Saya terobsesi dengan situasi ini, tetapi seiring berjalannya waktu, saya beralih dari bertanya-tanya apa yang telah saya lakukan menjadi merasa tertipu oleh pria yang saya pikir saya kenal ini. Seorang pria yang saya rasa sangat yakin saya tahu bahwa saya mengabaikan kekhawatiran orang-orang terdekat saya.
Saya mengirim sms kepadanya: “Kamu bukan pria yang saya kira.”
Saya sudah menunggu. Malam berikutnya dia membalas SMS saya: “Menurut saya itu tidak benar.”
Dan kemudian dia mengirimi saya pesan panjang yang mengatakan bahwa saya telah mengubah hidupnya dan membuatnya percaya pada cinta lagi, tetapi dia tidak dapat meminta saya untuk pindah ke Kanada ketika dia tidak dapat memberikan apa yang pantas saya terima. Dia mengatakan dia sedang berusaha untuk sampai ke tempat itu tetapi tidak mengharapkan saya untuk menunggunya.
“Aku harus melepaskanmu untuk memiliki kesempatan itu dengan seseorang yang bisa mencintaimu seperti yang sangat aku inginkan,” tulisnya.
Pada akhirnya, dia berkata dia berharap memiliki kehidupan yang dia inginkan bersamaku ketika dia siap – tetapi saat itu bukan sekarang.
Perpisahan kami membingungkan, tetapi saya belajar tentang diri saya sendiri
Sepertinya cara memutar untuk mencampakkan saya, tetapi berlapis dan membingungkan. Pertama, penyebutan kepindahan saya ke Kanada membuat saya bingung; itu bukanlah sesuatu yang belum kami diskusikan. Meskipun kami berdua menyadari ada potensi untuk mencapai titik itu, saya bahkan belum pernah mengunjunginya. Saya merasa dia telah membuat seluruh skenario tentang semua yang saya harapkan darinya ketika saya hanya ingin bertemu dengannya setiap beberapa bulan.

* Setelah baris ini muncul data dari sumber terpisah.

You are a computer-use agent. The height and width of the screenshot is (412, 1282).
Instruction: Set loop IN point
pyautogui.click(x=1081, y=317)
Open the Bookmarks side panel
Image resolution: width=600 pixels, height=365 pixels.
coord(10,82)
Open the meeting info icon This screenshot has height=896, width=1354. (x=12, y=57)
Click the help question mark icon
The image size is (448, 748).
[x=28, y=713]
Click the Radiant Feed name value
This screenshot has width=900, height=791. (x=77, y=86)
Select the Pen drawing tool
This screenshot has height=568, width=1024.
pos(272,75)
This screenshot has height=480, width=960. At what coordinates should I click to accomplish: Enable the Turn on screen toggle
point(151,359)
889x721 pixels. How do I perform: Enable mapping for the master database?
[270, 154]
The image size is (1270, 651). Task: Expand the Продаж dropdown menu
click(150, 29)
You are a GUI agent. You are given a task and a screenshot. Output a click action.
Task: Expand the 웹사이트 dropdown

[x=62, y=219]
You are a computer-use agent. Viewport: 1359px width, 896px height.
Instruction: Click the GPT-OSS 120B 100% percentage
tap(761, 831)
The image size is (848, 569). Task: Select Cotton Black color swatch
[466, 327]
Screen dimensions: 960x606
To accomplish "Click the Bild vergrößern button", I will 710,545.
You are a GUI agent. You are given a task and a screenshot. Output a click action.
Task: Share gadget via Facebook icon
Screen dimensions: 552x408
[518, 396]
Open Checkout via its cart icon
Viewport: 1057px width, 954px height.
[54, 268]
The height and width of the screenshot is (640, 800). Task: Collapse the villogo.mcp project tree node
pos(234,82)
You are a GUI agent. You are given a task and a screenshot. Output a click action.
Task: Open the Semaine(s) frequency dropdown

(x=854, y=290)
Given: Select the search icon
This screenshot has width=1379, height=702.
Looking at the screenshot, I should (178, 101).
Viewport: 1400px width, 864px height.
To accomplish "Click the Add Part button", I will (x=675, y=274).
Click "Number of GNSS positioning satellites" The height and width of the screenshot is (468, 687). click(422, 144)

Saya membalas SMS: “Saya lebih suka tidak membalas melalui SMS. Hubungi saya jika Anda mau.”
Dia tidak pernah menjawab.
Dua minggu kemudian, saudara kembar saya dan suaminya FaceTimed saya dengan berita gembira tentang kehamilan ketiganya. Ketika saya menutup telepon dengannya, saya mulai menangis tersedu-sedu. Awalnya, saya pikir itu adalah air mata kebahagiaan, dan kemudian saya tahu itu adalah air mata kesedihan. Air mata dari apa yang bisa terjadi. Air mata penemuan diri yang mendalam dan tak terduga.
Saya menghabiskan malam itu meringkuk di tempat tidur dengan sekotak tisu memikirkan orang Kanada itu, mengutuknya karena menggali sesuatu dalam diri saya yang tidak dapat saya lupakan dan meninggalkan saya sendirian untuk memilah perasaan dan emosi yang menyertainya.
Ini terjadi dua setengah bulan yang lalu, dan saya masih tidak tahu apakah saya menginginkan anak atau apakah saya ingin mereka bersamanya. Mungkin aku terjebak dalam mimpinya, atau mungkin mimpinya menjadi milikku juga. Aku masih memikirkan semuanya. Pada akhirnya, saya bersyukur atas kesempatan untuk mengenal diri saya lebih baik dan mengetahui ada bagian dari diri saya yang belum dijelajahi.